The researchers admit that the results were modest and inconsistent, but they demonstrate that the therapy is safe and effective for human use. They're now planning a larger trial with higher and more frequent doses. If all goes to plan, they think they'll be able to find a treatment that helps a wider range of patients by 2020.
"Patients who received the gene therapy showed a significant, if modest, benefit in tests of lung function compared with the placebo group and there were no safety concerns," lead researcher Eric Alton from Imperial College London said in a press release. "Whilst the effect was inconsistent, with some patients responding better than others, the results are encouraging."
Cystic fibrosis is an inherited condition caused by mutations in a single gene, known as 'cystic fibrosis transmembrane conductance regulator'. The condition greatly reduces a patient's lifespan by causing their body to overproduce a thick mucus, which can lead to life-threatening lung infections.
Seeing as the problem is limited to one gene, in theory, it should be easy to fix. But since the faulty gene was discovered 25 years ago, researchers have been working on different ways to introduce a healthy version to patients' lung cells without success - until now.
The new treatment contains healthy DNA molecules encased in fat globules and is delivered via a nebuliser. Over a year, 136 patients with cystic fibrosis over the age of 12 were either given monthly doses of the gene therapy, or a saline placebo.
The 62 patients who'd received the gene therapy all performed better in lung function tests at the end of the trial than those given the placebo. In most patients, this meant that the treatment didn't improve lung function, but kept it the same over the trial period, while those who took the placebo got worse. But in some patients the therapy actually made their lungs better.

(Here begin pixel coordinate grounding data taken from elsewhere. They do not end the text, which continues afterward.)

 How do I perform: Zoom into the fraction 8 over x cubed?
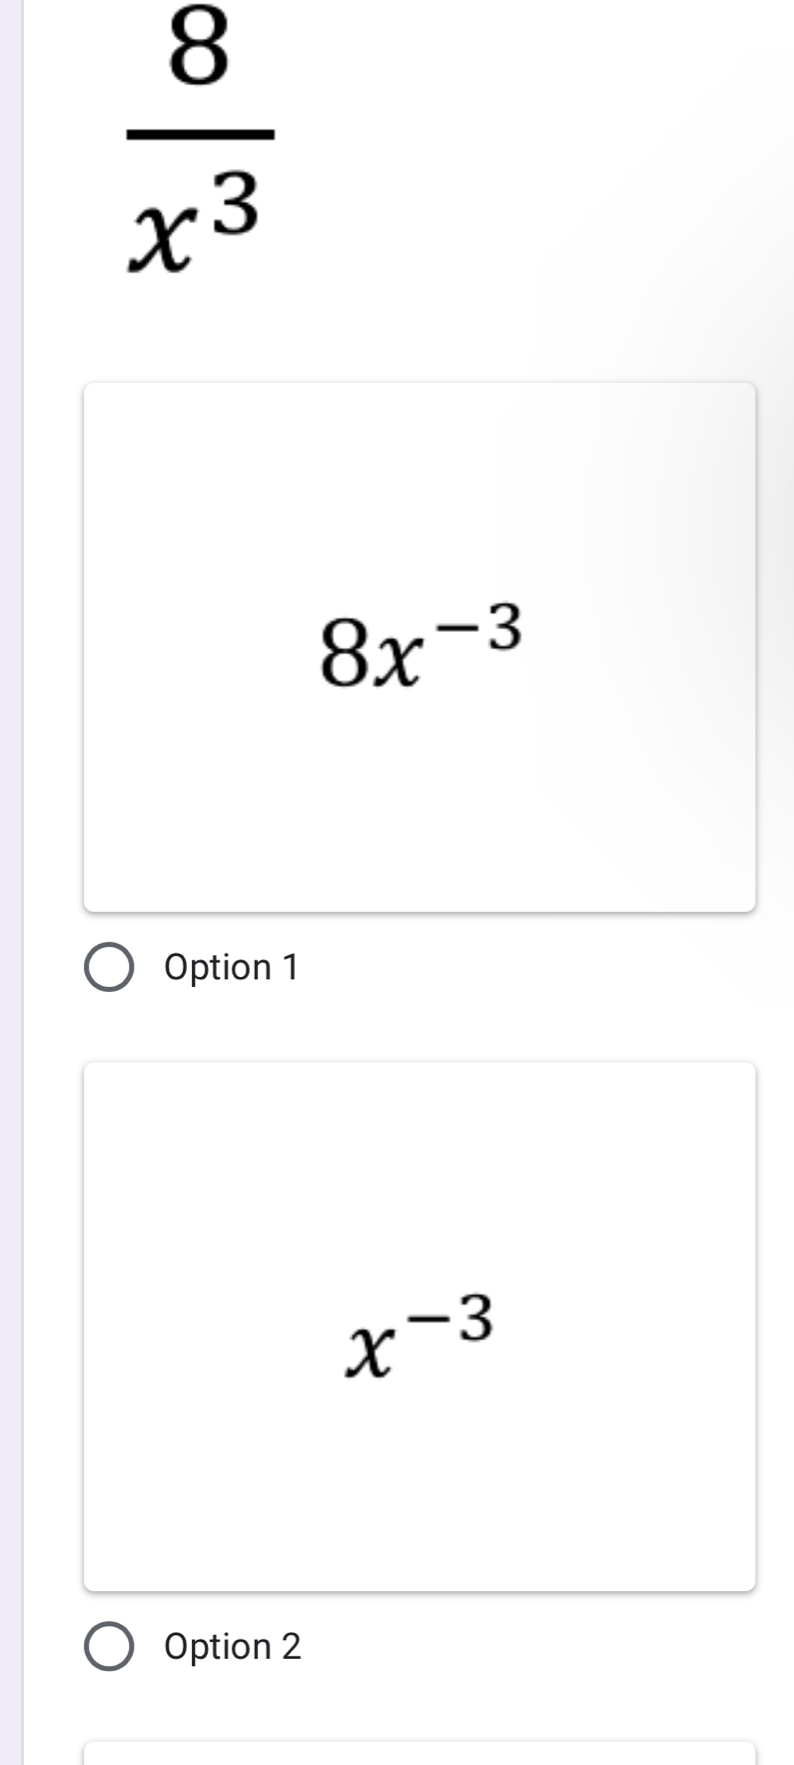pos(190,130)
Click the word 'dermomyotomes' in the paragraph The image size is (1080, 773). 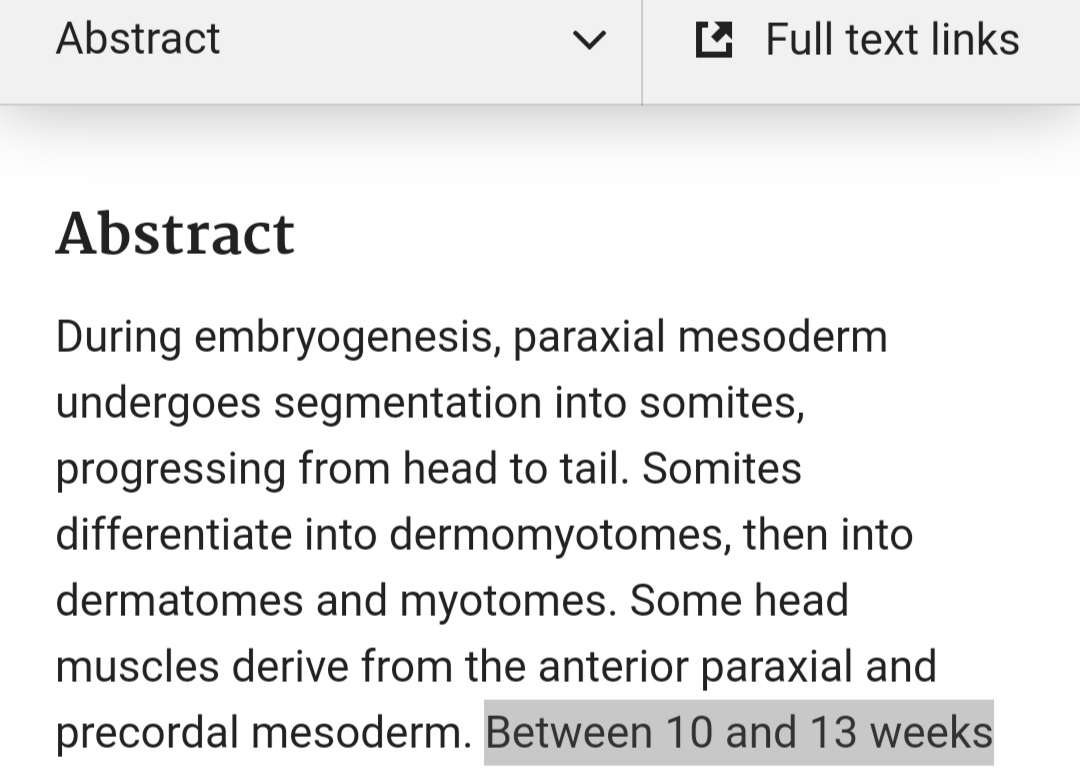(556, 535)
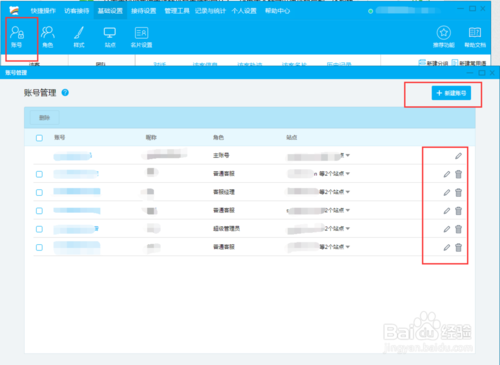Open the 站点 monitor site icon
This screenshot has height=365, width=500.
click(x=110, y=37)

"In particular, in the half of patients with the worst lung function at the start of the study, there was a doubling of the treatment effect," said Alton. The results have been published in The Lancet Respiratory Medicine.

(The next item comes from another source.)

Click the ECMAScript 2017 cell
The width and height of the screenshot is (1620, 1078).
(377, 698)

The team is now looking into how they can bring the same benefits to a broader range of patients. They also hope they can reduce the frequency of treatments required.
"Stabilisation of lung disease in itself is a worthwhile goal," said co-researcher Stephen Hyde from the University of Oxford. "We are actively pursuing further studies of non-viral gene therapy looking at different doses and combinations with other treatments, and more efficient vectors."

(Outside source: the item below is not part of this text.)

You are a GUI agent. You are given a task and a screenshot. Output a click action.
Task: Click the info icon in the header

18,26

Alton told Sarah Boseley over at The Guardian that if these trials go well, "it would be feasible to have a treatment to improve lung function available for patients by the end of the decade".
This is the kind of trial result that might not seem that headline-worthy, but now that the researchers have shown that their delivery method can work and is safe, they can tweak the system to work more effectively. It also means they are a lot closer to finding safe a combination that helps minimise lung damage, or ideally prevent it before it occurs. With roughly 90,000 people diagnosed with cystic fibrosis around the world, that's definitely something we need.